Websites may use zero-width spaces for text measurement, soft hyphens for line break suggestions, or non-breaking spaces for layout control. These characters are valid in HTML rendering but should be stripped for plain text use.
Can this detect all types of invisible characters?
The tool detects a comprehensive set including zero-width characters, control characters (C0/C1), BOM, bidirectional controls, and formatting characters. Some exotic Unicode categories may not be flagged.
Does it detect invisible characters inside HTML content?
Yes, the detector operates on the raw text input regardless of whether it contains HTML markup. Hidden characters inside HTML attributes or text nodes are detected in the raw string.

Explore the category

Glossary

Zero-width space (ZWSP)
Unicode character U+200B. Invisible in rendered text but present as a real character, commonly used for line-break hints in non-spaced scripts. Causes string comparison failures.
Non-breaking space (NBSP)
Unicode character U+00A0 (HTML:  ).
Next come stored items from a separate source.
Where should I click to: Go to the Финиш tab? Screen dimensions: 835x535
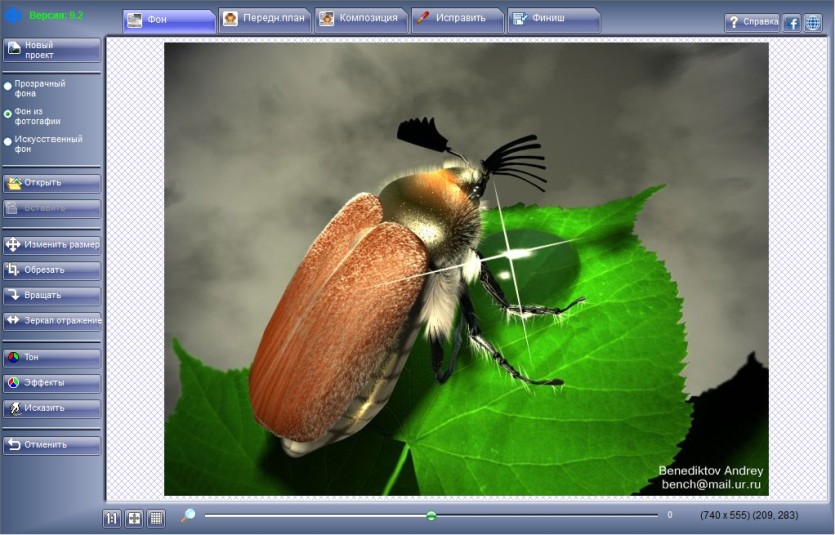pyautogui.click(x=554, y=20)
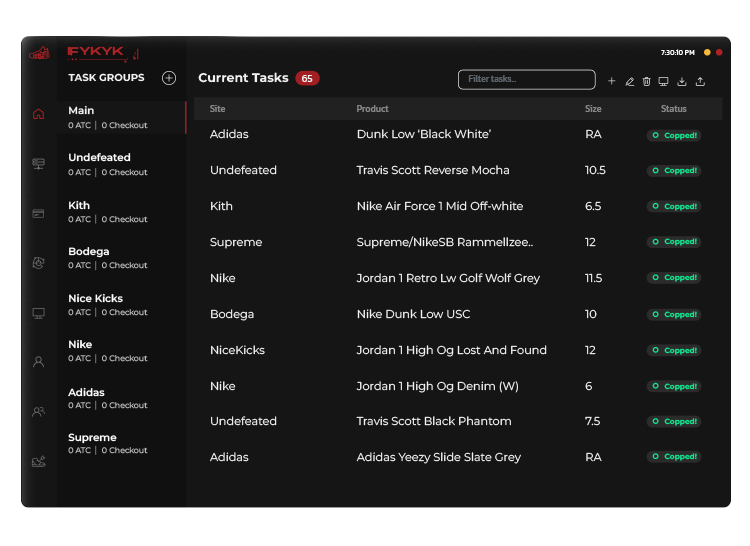Click Copped status of Nike Dunk Low USC
Viewport: 750px width, 546px height.
coord(674,314)

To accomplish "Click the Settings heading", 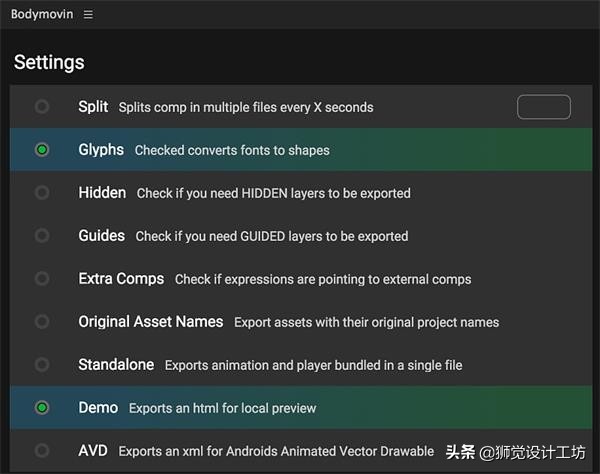I will (x=49, y=62).
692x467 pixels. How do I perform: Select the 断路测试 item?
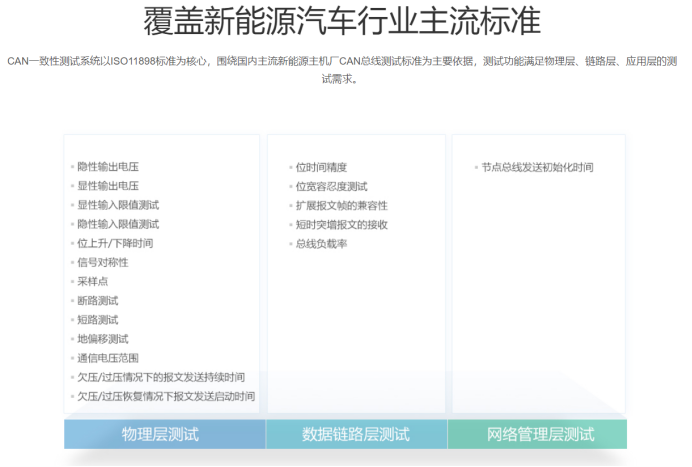[x=98, y=301]
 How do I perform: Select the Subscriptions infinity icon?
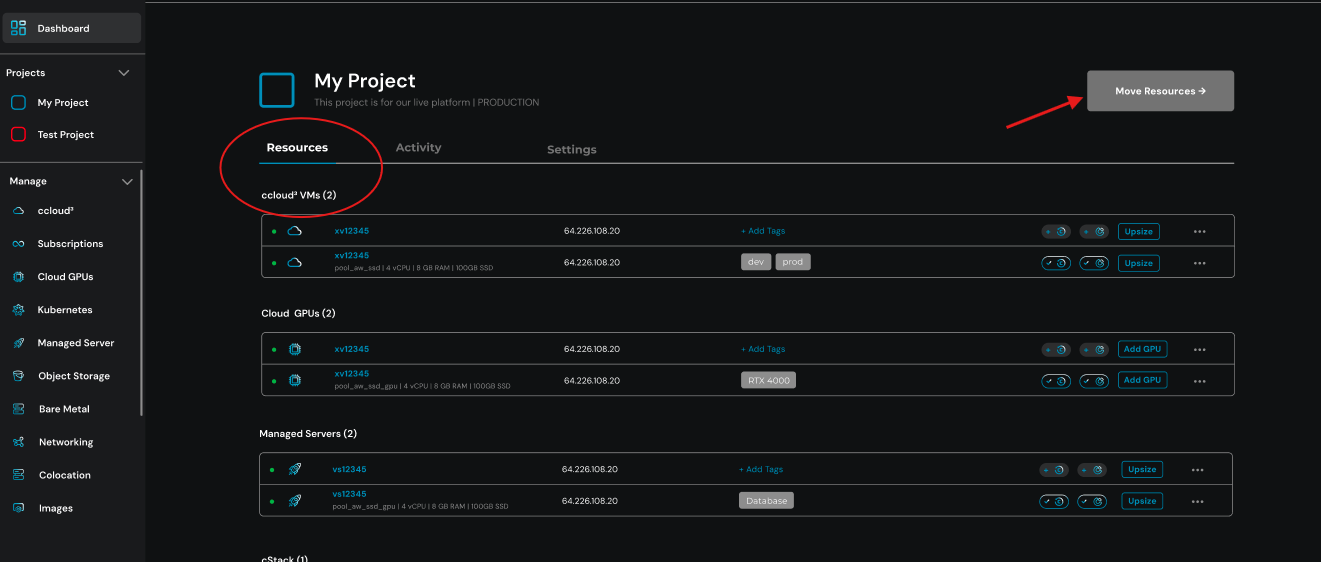18,244

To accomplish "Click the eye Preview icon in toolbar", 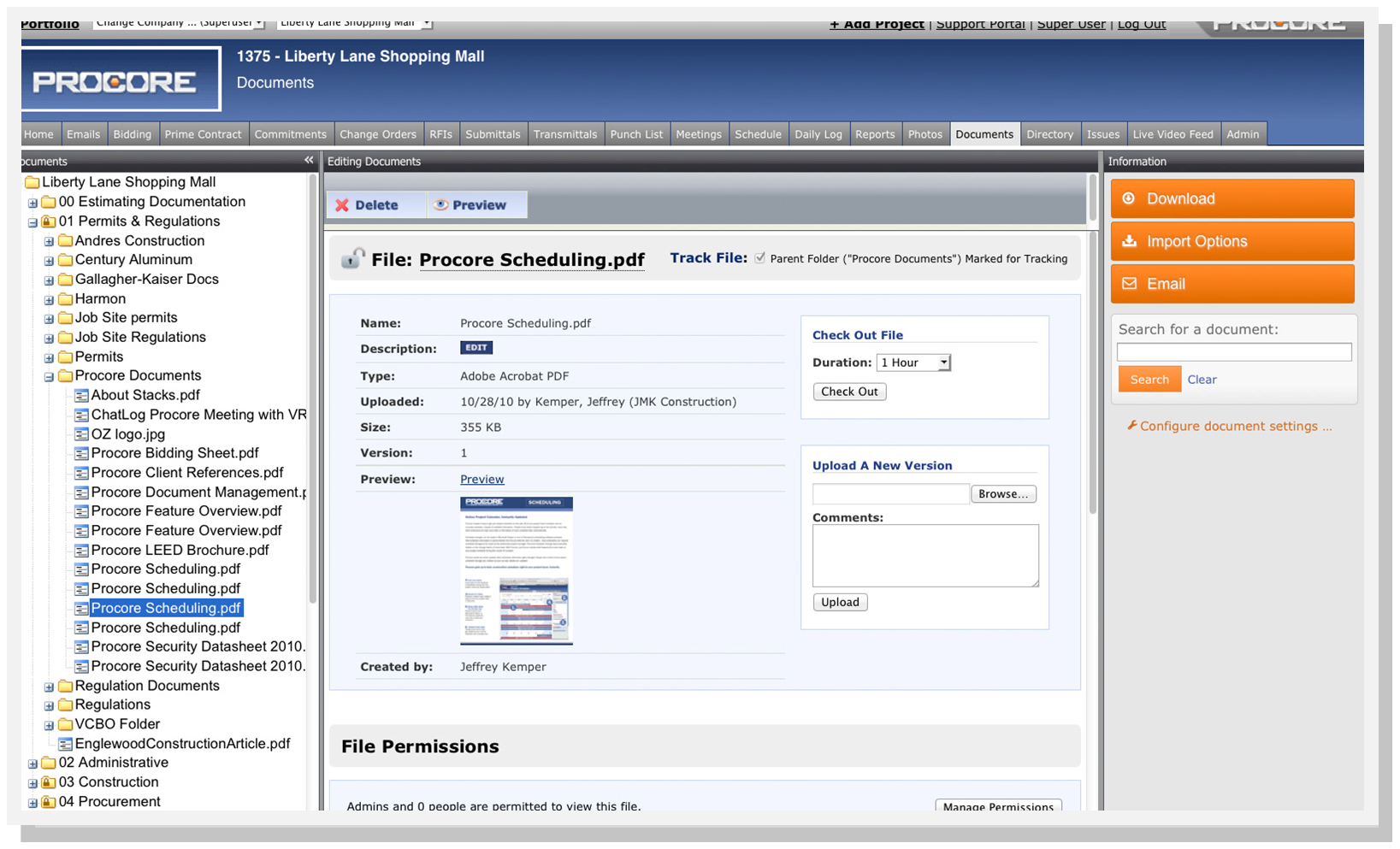I will pos(441,205).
Looks like a regular space but prevents line breaks and differs from regular space in string comparison.
Soft hyphen
Unicode character U+00AD. Invisible unless the word breaks at a line boundary, where it renders as a visible hyphen. Inserted by word processors at potential break points.
BOM (Byte Order Mark)
Unicode character U+FEFF, used to indicate byte order at the start of UTF-16 files. When present in UTF-8 text, it is an invisible artifact that often breaks parsers.
RTL override (U+202E)
A Unicode control character that reverses the text direction of following characters, making left-to-right text appear right-to-left. Used in filename spoofing attacks.
Control character
Non-printable characters in the range U+0000–U+001F (C0 controls) and U+0080–U+009F (C1 controls). Include characters like null (U+0000), bell (U+0007), and escape (U+001B).